begin Given entries

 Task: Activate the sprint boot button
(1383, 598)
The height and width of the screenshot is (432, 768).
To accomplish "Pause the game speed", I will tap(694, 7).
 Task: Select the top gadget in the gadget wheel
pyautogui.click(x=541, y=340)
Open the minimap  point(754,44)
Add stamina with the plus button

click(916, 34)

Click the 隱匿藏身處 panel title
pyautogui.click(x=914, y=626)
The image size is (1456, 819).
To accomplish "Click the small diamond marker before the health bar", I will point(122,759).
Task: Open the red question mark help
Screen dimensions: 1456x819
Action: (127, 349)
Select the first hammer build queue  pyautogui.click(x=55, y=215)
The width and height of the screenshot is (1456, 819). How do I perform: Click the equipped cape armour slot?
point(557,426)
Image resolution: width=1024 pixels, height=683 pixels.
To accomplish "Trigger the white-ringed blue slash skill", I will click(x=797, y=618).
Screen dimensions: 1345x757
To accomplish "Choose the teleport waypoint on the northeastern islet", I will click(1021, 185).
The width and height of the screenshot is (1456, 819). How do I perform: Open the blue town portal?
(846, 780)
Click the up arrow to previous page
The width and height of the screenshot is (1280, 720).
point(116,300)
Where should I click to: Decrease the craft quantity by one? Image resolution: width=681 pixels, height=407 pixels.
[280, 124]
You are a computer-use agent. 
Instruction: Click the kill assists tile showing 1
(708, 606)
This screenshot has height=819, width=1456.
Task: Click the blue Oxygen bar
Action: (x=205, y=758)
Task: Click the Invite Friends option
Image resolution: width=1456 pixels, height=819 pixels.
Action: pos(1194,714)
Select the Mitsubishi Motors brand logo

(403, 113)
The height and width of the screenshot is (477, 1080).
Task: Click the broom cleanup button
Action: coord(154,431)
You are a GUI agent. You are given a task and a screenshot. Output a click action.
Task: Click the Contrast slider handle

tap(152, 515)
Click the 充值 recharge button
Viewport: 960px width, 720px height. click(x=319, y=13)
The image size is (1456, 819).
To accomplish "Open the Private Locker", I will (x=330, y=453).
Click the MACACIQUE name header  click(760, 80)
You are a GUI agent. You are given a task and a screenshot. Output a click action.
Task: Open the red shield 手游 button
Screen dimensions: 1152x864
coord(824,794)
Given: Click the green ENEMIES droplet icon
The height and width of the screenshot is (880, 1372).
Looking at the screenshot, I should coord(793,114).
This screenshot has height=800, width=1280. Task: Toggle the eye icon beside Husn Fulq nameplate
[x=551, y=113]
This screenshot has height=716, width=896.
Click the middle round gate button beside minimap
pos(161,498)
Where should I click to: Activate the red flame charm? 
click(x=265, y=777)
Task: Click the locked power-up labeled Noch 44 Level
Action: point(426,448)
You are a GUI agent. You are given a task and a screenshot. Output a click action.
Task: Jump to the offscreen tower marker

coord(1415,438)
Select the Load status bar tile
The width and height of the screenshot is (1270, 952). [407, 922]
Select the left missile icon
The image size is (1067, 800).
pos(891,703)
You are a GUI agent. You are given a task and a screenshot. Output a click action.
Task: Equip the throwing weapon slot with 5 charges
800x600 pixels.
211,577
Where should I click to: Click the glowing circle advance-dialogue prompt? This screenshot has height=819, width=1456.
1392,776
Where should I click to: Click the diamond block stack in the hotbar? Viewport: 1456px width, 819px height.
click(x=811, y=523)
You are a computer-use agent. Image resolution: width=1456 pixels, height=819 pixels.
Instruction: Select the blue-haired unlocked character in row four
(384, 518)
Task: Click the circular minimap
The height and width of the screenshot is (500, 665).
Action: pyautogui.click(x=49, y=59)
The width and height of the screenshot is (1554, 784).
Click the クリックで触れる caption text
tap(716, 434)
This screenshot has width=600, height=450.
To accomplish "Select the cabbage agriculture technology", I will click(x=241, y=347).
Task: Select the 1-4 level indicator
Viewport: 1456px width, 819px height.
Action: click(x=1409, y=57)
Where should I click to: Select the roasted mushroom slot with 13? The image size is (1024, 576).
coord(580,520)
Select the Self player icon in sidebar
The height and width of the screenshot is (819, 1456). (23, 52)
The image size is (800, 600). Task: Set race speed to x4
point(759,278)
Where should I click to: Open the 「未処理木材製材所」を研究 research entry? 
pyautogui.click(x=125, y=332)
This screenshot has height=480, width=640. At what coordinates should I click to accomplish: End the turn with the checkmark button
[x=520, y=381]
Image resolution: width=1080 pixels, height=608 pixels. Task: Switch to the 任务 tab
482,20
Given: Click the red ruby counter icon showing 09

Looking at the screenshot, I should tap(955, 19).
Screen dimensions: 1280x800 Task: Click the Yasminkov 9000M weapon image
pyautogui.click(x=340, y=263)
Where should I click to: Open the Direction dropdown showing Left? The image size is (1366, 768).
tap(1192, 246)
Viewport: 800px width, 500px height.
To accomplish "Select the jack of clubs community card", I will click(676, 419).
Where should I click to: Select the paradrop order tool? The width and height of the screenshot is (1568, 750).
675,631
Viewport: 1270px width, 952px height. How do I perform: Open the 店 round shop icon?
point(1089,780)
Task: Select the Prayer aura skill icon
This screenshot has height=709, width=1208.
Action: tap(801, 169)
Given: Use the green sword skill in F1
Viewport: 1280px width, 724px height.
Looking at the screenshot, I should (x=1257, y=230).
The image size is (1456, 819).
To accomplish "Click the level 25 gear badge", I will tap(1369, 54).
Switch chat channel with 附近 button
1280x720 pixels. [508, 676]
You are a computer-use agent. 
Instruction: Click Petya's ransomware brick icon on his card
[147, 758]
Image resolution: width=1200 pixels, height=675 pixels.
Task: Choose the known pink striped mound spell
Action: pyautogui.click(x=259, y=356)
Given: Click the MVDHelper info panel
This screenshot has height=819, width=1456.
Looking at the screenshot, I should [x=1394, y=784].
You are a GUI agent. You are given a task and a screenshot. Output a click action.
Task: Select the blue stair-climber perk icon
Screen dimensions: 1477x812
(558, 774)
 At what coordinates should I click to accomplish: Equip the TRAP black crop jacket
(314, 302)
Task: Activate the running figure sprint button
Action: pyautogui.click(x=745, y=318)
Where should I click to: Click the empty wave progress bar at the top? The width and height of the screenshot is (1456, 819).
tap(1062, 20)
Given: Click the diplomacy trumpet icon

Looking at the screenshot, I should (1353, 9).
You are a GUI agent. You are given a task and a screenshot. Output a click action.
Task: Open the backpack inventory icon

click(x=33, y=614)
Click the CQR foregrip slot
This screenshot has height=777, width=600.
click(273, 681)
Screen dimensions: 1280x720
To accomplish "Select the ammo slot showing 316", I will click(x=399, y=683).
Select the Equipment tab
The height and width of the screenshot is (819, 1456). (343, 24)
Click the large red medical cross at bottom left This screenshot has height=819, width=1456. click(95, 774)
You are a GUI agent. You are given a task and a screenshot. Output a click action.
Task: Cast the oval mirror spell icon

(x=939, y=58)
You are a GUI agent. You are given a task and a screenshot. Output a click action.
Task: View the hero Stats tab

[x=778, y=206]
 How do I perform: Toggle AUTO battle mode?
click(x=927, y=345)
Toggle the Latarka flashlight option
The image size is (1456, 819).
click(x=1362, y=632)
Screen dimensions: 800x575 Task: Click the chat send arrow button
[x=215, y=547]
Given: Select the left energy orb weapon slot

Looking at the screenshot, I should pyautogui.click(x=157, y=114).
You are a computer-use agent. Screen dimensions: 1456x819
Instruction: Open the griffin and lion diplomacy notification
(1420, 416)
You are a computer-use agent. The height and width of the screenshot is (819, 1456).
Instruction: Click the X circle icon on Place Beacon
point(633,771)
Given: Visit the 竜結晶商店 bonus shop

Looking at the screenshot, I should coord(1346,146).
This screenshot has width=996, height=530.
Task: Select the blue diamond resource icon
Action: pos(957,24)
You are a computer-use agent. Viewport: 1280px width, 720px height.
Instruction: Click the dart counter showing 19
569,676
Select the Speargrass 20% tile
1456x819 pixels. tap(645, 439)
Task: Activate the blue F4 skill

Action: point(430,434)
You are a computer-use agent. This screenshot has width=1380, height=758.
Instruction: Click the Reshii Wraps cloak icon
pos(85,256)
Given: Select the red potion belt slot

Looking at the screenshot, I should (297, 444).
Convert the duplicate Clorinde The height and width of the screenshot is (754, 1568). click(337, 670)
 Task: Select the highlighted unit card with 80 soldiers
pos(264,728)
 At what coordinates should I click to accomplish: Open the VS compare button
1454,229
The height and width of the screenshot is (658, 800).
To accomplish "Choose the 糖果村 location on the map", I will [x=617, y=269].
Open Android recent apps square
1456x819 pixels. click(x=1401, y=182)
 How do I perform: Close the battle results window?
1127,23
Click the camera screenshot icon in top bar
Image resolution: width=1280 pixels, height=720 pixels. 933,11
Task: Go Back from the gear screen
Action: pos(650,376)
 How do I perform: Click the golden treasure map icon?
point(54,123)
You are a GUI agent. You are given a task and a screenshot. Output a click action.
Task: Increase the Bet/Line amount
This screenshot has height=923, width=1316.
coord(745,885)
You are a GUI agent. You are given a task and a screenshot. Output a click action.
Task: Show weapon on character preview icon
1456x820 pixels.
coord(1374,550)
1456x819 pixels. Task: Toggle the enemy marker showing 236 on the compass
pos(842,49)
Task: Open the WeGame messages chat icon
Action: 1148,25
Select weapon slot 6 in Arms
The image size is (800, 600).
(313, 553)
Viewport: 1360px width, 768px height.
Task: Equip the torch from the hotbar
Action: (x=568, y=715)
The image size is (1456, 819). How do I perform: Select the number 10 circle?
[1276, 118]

end Given entries

Collect every line of the material above that contains the word "dimensions", copying each one in the order it appears.

Screen dimensions: 1456x819
Screen dimensions: 1345x757
Screen dimensions: 1152x864
Screen dimensions: 1280x800 Task: Click the Yasminkov 9000M weapon image
Screen dimensions: 1477x812
Screen dimensions: 1280x720
Screen dimensions: 800x575 Task: Click the chat send arrow button
You are a computer-use agent. Screen dimensions: 1456x819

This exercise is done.